Instructions for the task:
Scan the listing below and copy every line holding "Given".

==============================

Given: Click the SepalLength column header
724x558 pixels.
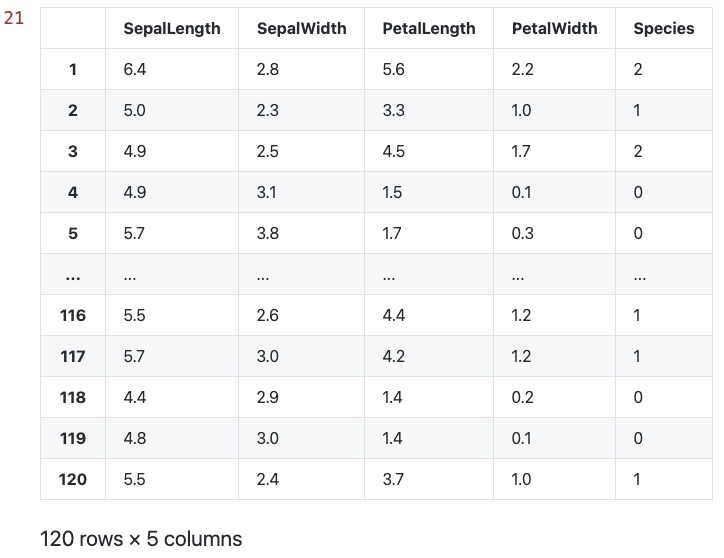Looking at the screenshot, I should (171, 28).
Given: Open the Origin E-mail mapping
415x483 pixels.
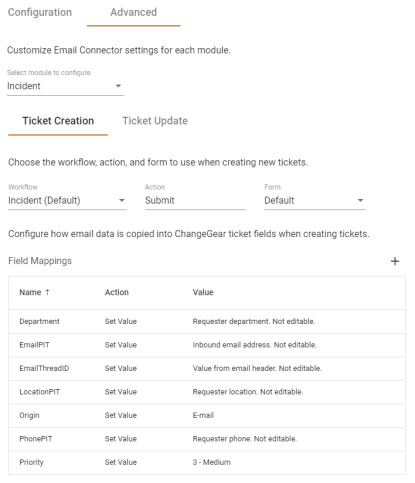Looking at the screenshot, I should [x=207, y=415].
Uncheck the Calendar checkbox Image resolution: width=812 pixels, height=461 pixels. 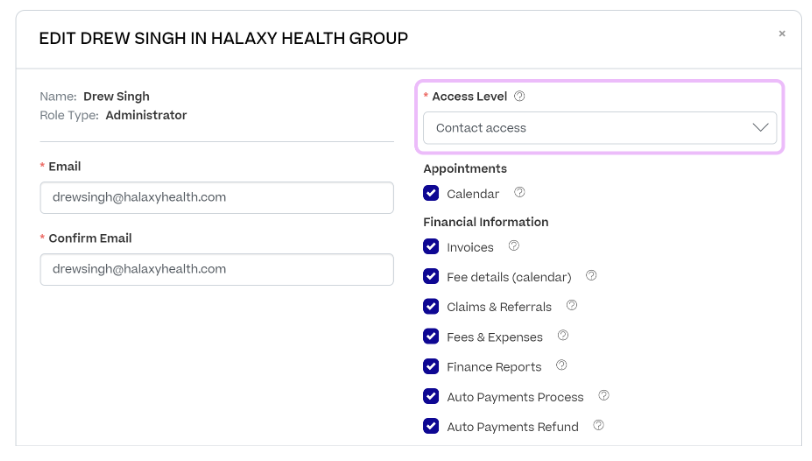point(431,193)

==============================

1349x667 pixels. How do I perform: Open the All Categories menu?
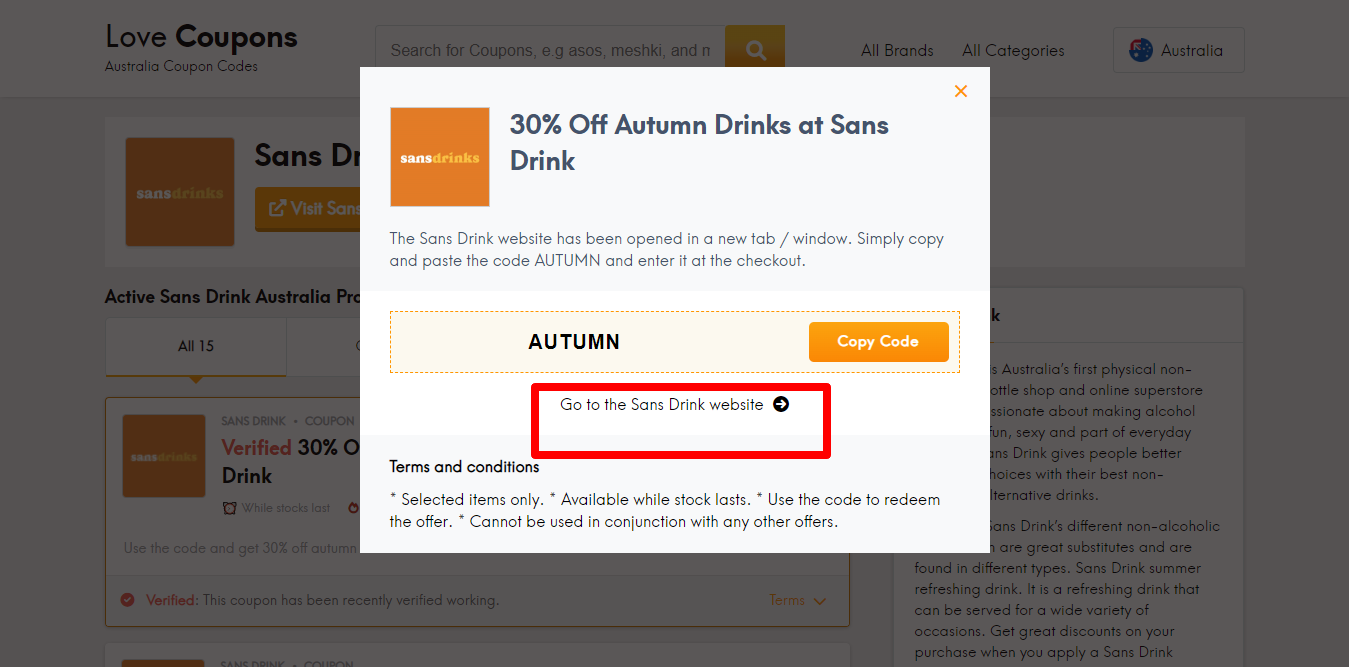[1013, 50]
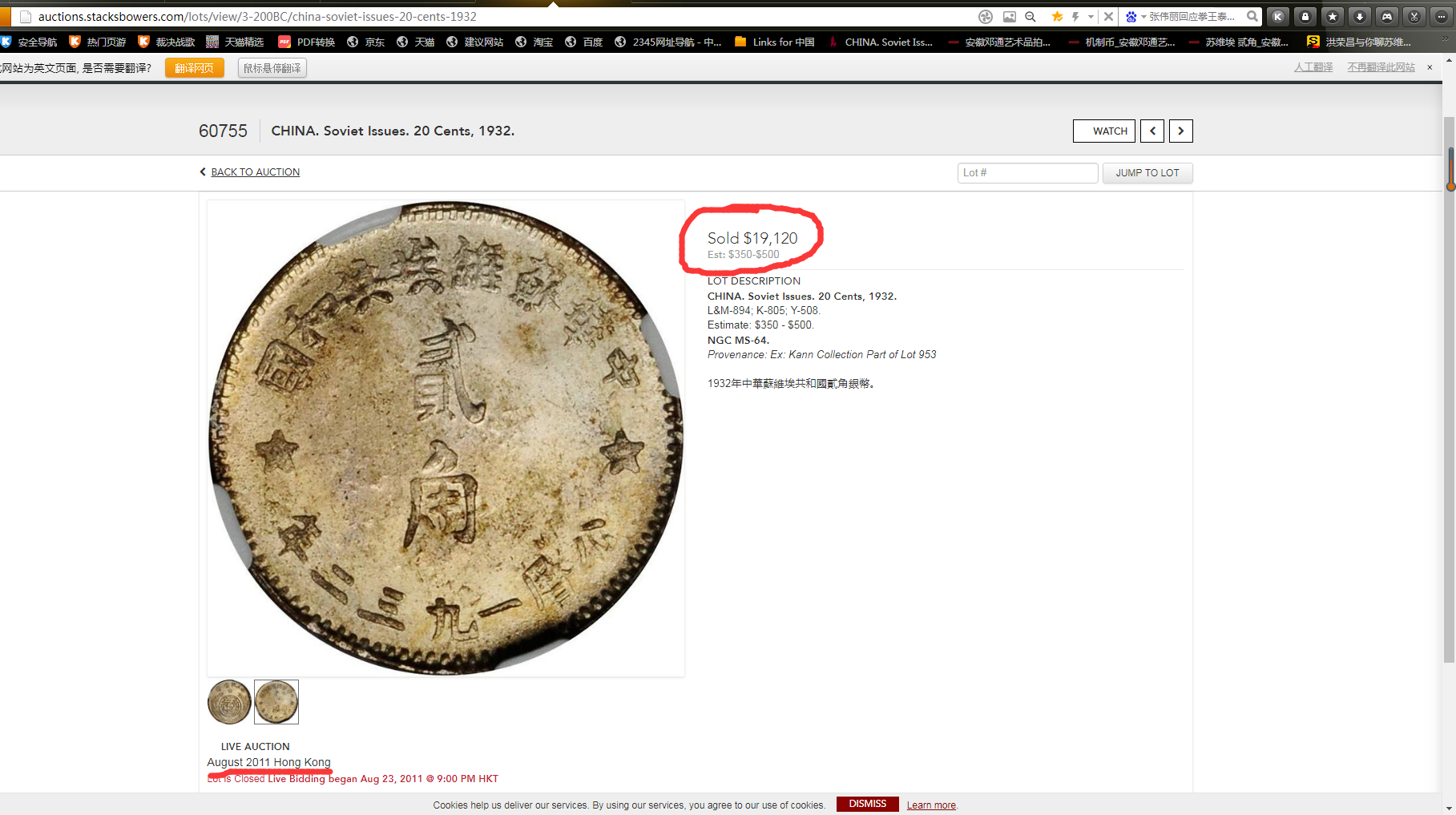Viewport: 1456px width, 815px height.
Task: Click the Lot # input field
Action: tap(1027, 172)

==============================

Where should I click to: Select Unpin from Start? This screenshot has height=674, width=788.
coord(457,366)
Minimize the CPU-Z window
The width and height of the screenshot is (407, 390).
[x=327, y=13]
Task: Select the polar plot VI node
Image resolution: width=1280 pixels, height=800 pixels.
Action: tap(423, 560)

==============================

Result of this task:
Given: Click the SepalLength column header
Given: Open the Origin E-mail mapping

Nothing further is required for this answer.